WHAT NEEDS TO BE DONE: Quote word for word the lines starting at the line with "1284x952 pixels." and ending at the final line of the entries. Leave out any pictures.

Dataset entries
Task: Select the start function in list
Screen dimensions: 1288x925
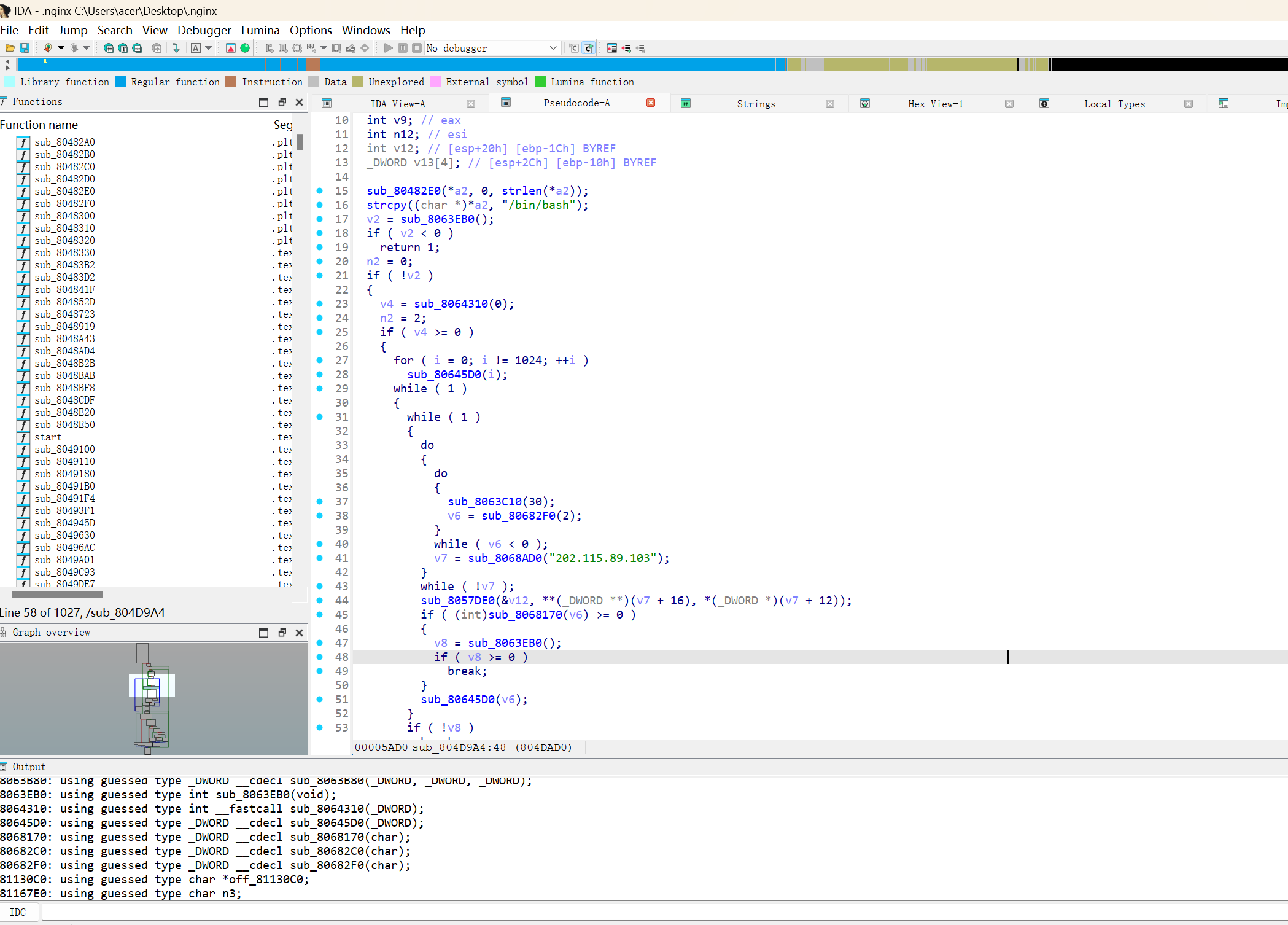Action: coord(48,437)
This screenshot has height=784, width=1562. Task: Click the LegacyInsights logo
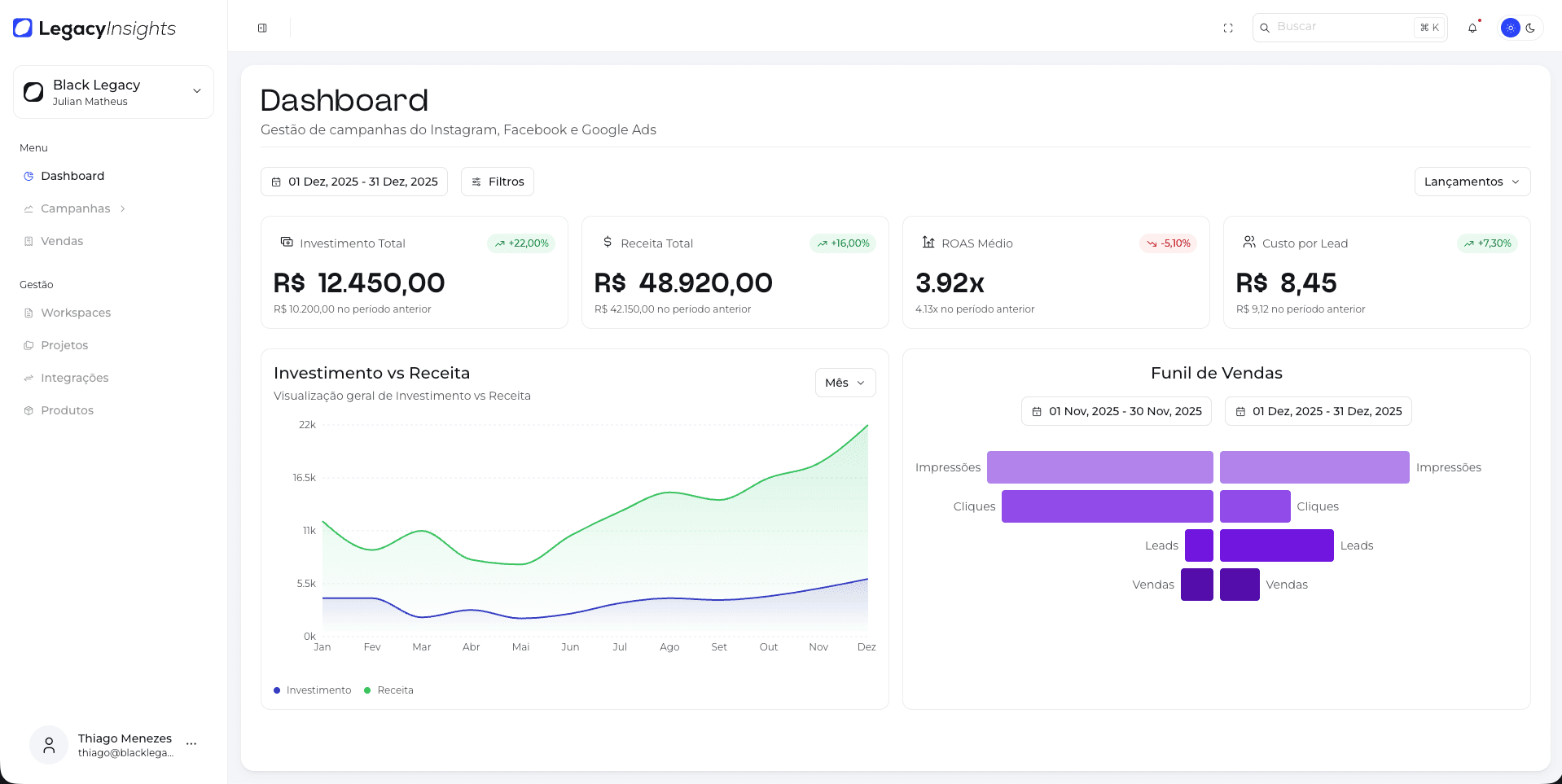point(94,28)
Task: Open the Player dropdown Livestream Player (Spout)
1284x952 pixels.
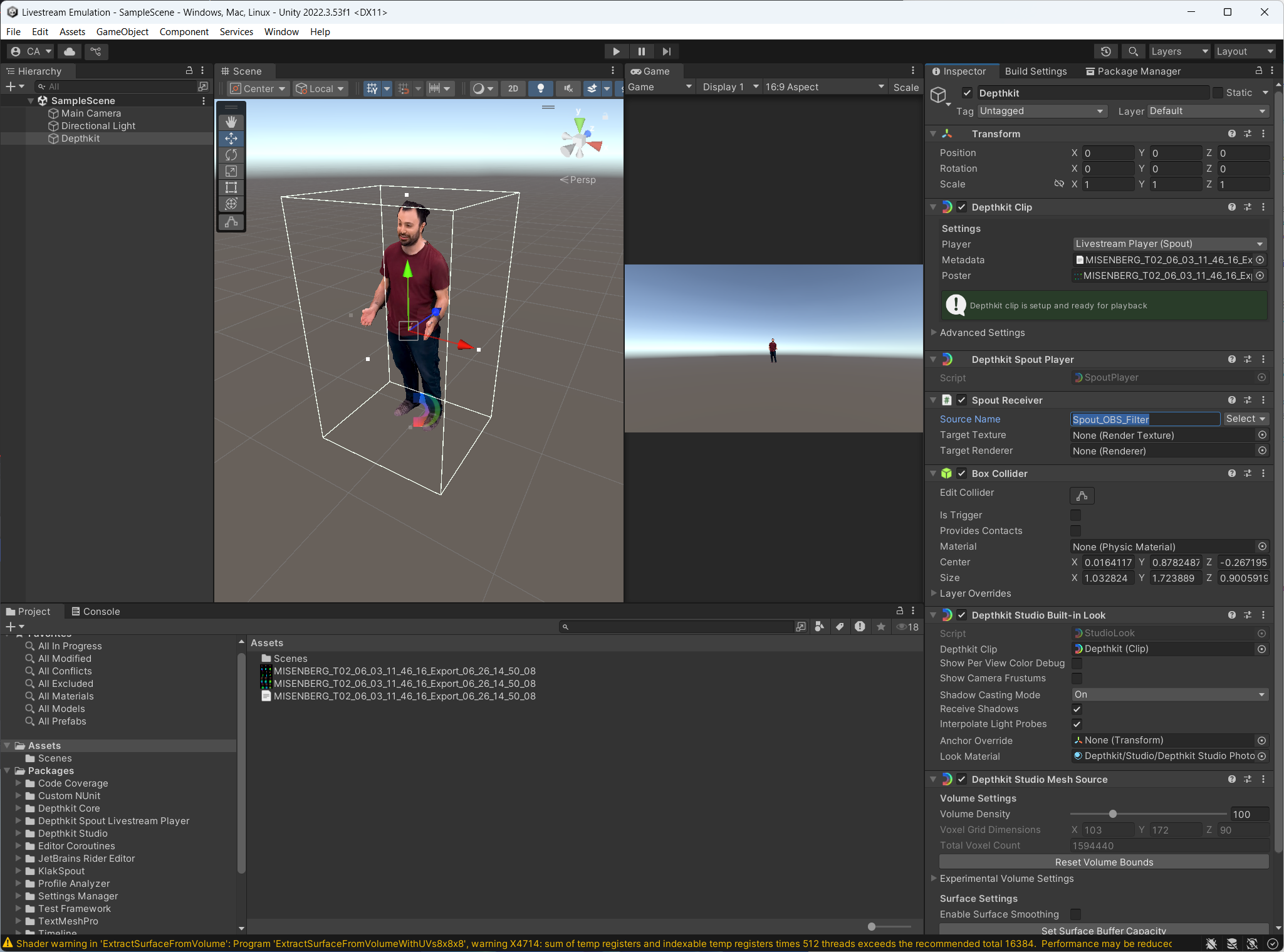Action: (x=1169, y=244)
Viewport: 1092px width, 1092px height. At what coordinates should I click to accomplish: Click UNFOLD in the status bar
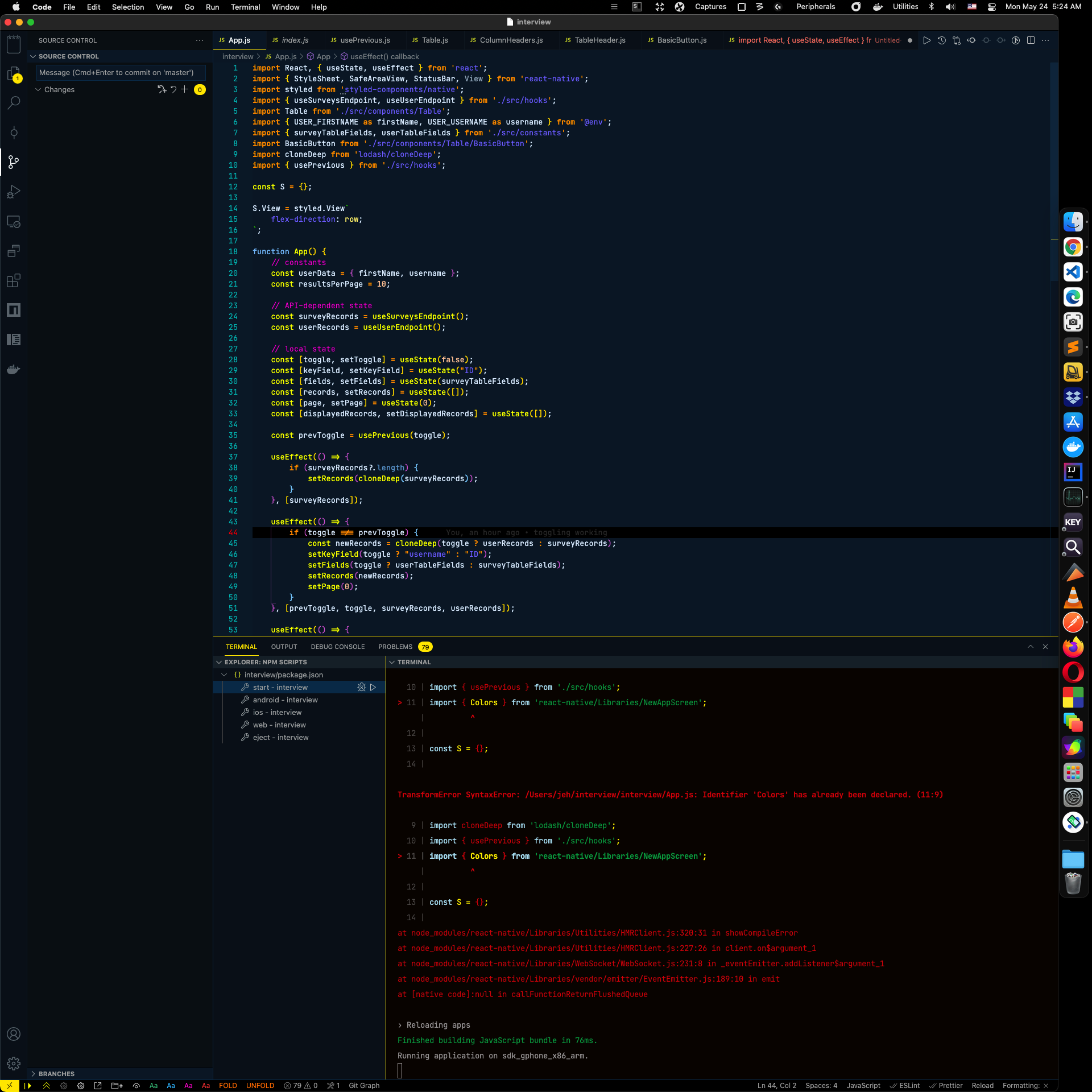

RESULT:
1284x952 pixels.
Action: (x=1169, y=244)
Viewport: 1092px width, 1092px height. At what coordinates should I click to accomplish: Click UNFOLD in the status bar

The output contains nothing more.